--- Working data Enclosed Below ---

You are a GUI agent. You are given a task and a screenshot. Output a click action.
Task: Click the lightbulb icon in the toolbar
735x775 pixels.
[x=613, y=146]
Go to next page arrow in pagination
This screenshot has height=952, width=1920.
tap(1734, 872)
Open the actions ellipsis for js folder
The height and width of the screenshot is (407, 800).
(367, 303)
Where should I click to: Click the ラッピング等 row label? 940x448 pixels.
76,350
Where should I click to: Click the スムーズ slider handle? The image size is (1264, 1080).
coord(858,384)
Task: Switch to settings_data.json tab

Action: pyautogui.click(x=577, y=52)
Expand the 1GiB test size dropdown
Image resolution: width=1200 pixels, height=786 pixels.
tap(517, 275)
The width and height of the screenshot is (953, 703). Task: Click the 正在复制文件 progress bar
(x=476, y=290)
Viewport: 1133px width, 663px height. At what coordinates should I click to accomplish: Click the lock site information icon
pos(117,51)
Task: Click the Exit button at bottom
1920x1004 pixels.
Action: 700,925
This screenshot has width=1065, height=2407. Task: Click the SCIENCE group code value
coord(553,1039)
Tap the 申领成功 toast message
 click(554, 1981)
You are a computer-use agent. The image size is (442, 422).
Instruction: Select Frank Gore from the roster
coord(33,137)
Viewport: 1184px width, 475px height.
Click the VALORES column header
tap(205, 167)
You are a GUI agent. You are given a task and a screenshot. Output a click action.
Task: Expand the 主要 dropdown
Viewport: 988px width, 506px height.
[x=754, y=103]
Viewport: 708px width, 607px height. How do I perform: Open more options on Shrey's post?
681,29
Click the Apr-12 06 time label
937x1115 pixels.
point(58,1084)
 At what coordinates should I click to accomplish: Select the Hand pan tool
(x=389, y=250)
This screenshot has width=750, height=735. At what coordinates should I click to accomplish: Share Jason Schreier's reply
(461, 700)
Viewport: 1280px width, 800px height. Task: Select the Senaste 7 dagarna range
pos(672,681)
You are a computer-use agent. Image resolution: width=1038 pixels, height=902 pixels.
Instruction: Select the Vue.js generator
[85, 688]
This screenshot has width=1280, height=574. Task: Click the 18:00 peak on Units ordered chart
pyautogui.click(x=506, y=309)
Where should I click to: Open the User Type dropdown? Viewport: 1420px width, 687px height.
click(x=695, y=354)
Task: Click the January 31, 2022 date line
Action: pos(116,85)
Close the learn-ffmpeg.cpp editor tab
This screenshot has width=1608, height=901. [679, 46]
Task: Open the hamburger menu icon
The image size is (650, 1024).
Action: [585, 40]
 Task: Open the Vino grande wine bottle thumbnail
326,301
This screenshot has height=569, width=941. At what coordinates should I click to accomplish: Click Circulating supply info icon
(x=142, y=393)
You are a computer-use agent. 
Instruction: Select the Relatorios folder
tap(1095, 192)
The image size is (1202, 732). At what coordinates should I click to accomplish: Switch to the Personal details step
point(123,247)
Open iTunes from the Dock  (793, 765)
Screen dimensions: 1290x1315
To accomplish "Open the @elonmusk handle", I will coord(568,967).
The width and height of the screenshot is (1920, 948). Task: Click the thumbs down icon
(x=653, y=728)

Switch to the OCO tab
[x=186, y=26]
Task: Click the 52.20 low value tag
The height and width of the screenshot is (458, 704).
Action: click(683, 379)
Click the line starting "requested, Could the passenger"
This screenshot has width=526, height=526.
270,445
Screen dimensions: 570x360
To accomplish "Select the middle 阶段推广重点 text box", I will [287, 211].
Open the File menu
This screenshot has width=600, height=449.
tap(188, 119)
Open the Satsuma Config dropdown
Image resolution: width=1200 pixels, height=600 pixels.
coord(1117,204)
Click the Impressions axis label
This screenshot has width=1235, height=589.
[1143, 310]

--- End of Enclosed Working data ---

** Task goal **
All entries shown above should be duplicated without a single difference.

** Exercise output **
You are a GUI agent. You are given a task and a screenshot. Output a click action.
Task: Click the lightbulb icon in the toolbar
735x775 pixels.
[x=613, y=146]
Go to next page arrow in pagination
This screenshot has height=952, width=1920.
tap(1734, 872)
Open the actions ellipsis for js folder
The height and width of the screenshot is (407, 800).
(367, 303)
Where should I click to: Click the ラッピング等 row label? 940x448 pixels.
76,350
Where should I click to: Click the スムーズ slider handle? The image size is (1264, 1080).
coord(858,384)
Task: Switch to settings_data.json tab

Action: pyautogui.click(x=577, y=52)
Expand the 1GiB test size dropdown
Image resolution: width=1200 pixels, height=786 pixels.
tap(517, 275)
The width and height of the screenshot is (953, 703). Task: Click the 正在复制文件 progress bar
(x=476, y=290)
Viewport: 1133px width, 663px height. At what coordinates should I click to accomplish: Click the lock site information icon
pos(117,51)
Task: Click the Exit button at bottom
1920x1004 pixels.
Action: 700,925
This screenshot has width=1065, height=2407. Task: Click the SCIENCE group code value
coord(553,1039)
Tap the 申领成功 toast message
 click(554, 1981)
You are a computer-use agent. The image size is (442, 422).
Instruction: Select Frank Gore from the roster
coord(33,137)
Viewport: 1184px width, 475px height.
Click the VALORES column header
tap(205, 167)
You are a GUI agent. You are given a task and a screenshot. Output a click action.
Task: Expand the 主要 dropdown
Viewport: 988px width, 506px height.
[x=754, y=103]
Viewport: 708px width, 607px height. How do I perform: Open more options on Shrey's post?
681,29
Click the Apr-12 06 time label
937x1115 pixels.
point(58,1084)
 At what coordinates should I click to accomplish: Select the Hand pan tool
(x=389, y=250)
This screenshot has width=750, height=735. At what coordinates should I click to accomplish: Share Jason Schreier's reply
(461, 700)
Viewport: 1280px width, 800px height. Task: Select the Senaste 7 dagarna range
pos(672,681)
You are a computer-use agent. Image resolution: width=1038 pixels, height=902 pixels.
Instruction: Select the Vue.js generator
[85, 688]
This screenshot has width=1280, height=574. Task: Click the 18:00 peak on Units ordered chart
pyautogui.click(x=506, y=309)
Where should I click to: Open the User Type dropdown? Viewport: 1420px width, 687px height.
click(x=695, y=354)
Task: Click the January 31, 2022 date line
Action: pos(116,85)
Close the learn-ffmpeg.cpp editor tab
This screenshot has width=1608, height=901. [679, 46]
Task: Open the hamburger menu icon
The image size is (650, 1024).
Action: [585, 40]
 Task: Open the Vino grande wine bottle thumbnail
326,301
This screenshot has height=569, width=941. At what coordinates should I click to accomplish: Click Circulating supply info icon
(x=142, y=393)
You are a computer-use agent. 
Instruction: Select the Relatorios folder
tap(1095, 192)
The image size is (1202, 732). At what coordinates should I click to accomplish: Switch to the Personal details step
point(123,247)
Open iTunes from the Dock  (793, 765)
Screen dimensions: 1290x1315
To accomplish "Open the @elonmusk handle", I will coord(568,967).
The width and height of the screenshot is (1920, 948). Task: Click the thumbs down icon
(x=653, y=728)

Switch to the OCO tab
[x=186, y=26]
Task: Click the 52.20 low value tag
The height and width of the screenshot is (458, 704).
Action: click(683, 379)
Click the line starting "requested, Could the passenger"
This screenshot has width=526, height=526.
270,445
Screen dimensions: 570x360
To accomplish "Select the middle 阶段推广重点 text box", I will [287, 211].
Open the File menu
This screenshot has width=600, height=449.
tap(188, 119)
Open the Satsuma Config dropdown
Image resolution: width=1200 pixels, height=600 pixels.
coord(1117,204)
Click the Impressions axis label
This screenshot has width=1235, height=589.
[1143, 310]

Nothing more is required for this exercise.